But 2020 arrived, and the world went berserk. The coronavirus pandemic shook global economies, leading to massive shutdowns and unemployment reaching its highest. Consequently, many households—with nowhere to be and nothing to do—turned to TikTok to find some comfort, and in the process, they discovered a new niche that quickly became viral.
Welcome to #FinTok
FinTok, A.K.A. Financial TikTok or StockTok, is a subcommunity where financial influencers (or finfluencers) discuss, advise, and educate their followers about finance and how they can grow their wealth. Essentially, these finfluencers explain complex concepts like tax harvesting, index funds, or passive investing into digestible 60-second videos by incorporating fun music, playful twists, and colourful captions. The only goal here was to make investment appealing to millennials and Gen Z.
And it has worked pretty well so far. In 2020, hashtags like #StockTok and #PersonalFinance surpassed 1.4 billion and 4.4 billion streams on the platform, respectively. What's more, a quarterly survey by E*TRADE Financial Corp reported a rise in risk tolerance among Gen Z and Millennial investors as 51% of investors under the age of 34 said that they invested in stocks. The study also showed that 46% of young investors started trading in derivatives since the pandemic began.
For finfluencers like Austin Hankwitz, this was great news. The 25-year-old finance professional from Tennessee quit his day job to focus on TikTok, and he now makes more than $500,000 every year just by making TikToks—more than some of Wall Street bankers. Another TikToker known as Mrs Dow Jones, who started her career in comedy, negotiates six-figure deals with brands for creating content that explains complex finance stuff using celebrity gossips and pop culture references.
This newfound FinTok boom was mainly due to one key feature: TikTok's For You Page. Unlike other recommendation algorithms, FYP intentionally includes a range of diverse and random videos on users' feeds, even if they're irrelevant to users. Because of this, finfluencers were able to reach a previously untapped market and pitch them their brands. While FinTok enjoyed this FYP-induced virality, it stumbled into a problem: unregulated influencers can engage in market manipulation by giving tips that benefit their investments.

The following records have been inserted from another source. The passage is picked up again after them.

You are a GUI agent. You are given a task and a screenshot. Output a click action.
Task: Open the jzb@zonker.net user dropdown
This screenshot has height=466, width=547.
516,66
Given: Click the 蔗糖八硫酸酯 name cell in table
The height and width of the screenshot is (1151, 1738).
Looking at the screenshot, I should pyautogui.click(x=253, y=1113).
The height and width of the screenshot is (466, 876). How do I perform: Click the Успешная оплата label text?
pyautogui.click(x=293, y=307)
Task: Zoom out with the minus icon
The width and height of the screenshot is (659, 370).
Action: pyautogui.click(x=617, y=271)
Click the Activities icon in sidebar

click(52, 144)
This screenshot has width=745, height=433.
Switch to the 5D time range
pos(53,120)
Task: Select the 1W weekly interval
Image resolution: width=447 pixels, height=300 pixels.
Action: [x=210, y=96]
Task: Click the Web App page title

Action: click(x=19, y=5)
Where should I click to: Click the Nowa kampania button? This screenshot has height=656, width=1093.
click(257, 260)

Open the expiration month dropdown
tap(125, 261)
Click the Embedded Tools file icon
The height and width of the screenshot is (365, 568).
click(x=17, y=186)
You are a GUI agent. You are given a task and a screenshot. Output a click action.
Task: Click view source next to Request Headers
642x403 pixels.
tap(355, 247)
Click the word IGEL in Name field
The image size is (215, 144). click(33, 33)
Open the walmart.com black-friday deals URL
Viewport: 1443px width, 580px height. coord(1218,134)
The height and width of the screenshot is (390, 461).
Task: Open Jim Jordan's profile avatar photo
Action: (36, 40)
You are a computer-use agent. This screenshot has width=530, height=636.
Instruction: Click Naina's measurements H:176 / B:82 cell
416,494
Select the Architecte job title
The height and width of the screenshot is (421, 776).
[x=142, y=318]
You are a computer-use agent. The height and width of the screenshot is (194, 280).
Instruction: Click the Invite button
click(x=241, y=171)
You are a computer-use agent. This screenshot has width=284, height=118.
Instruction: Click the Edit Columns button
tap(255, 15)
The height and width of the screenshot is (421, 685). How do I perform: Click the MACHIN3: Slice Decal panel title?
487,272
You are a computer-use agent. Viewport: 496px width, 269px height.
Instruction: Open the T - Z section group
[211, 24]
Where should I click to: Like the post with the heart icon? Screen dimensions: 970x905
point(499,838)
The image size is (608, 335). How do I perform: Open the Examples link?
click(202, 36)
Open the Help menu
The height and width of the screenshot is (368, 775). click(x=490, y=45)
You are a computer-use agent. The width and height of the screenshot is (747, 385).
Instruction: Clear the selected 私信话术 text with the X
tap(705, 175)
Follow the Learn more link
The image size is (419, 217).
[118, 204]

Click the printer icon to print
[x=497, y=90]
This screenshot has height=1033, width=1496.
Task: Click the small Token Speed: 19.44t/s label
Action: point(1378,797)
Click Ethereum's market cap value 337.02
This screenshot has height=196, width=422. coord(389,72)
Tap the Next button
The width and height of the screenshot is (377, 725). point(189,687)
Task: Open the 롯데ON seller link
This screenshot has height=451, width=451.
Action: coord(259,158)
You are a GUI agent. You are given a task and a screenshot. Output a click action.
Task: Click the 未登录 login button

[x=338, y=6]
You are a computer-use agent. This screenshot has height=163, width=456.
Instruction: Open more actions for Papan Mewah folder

To tackle this issue, TikTok launched the #FactCheckYourFeed campaign that posted a PSA on financial advice hashtags, reminding users of the investment risks involved. It also tightened its rules, saying it would take legal action against creators who post sponsored videos for financial services and products without clear labels. Since then, finfluencers have been shooting their videos and sending them to their respective brands to verify the details before posting.
On the bright side, the subcommunity has created a new space for seasoned advisors and investment firms to enter and educate the next generation of investors. Fidelity Investments, a Boston-based investment firm, is leveraging the platform to lure Gen-Z and Millennial investors with edgy videos. Plum, a UK-based fintech firm that helps people save money, saw a 180% increase in investments in the 25-34 age group as they turned to TikTok for financial advice amid the pandemic.
Although trends keep changing as time progresses, this one's certainly not going anywhere anytime soon, especially when cryptocurrencies are on the rise. And while TikTok has banned firms from running finfluencer campaigns, brands can still find some workarounds.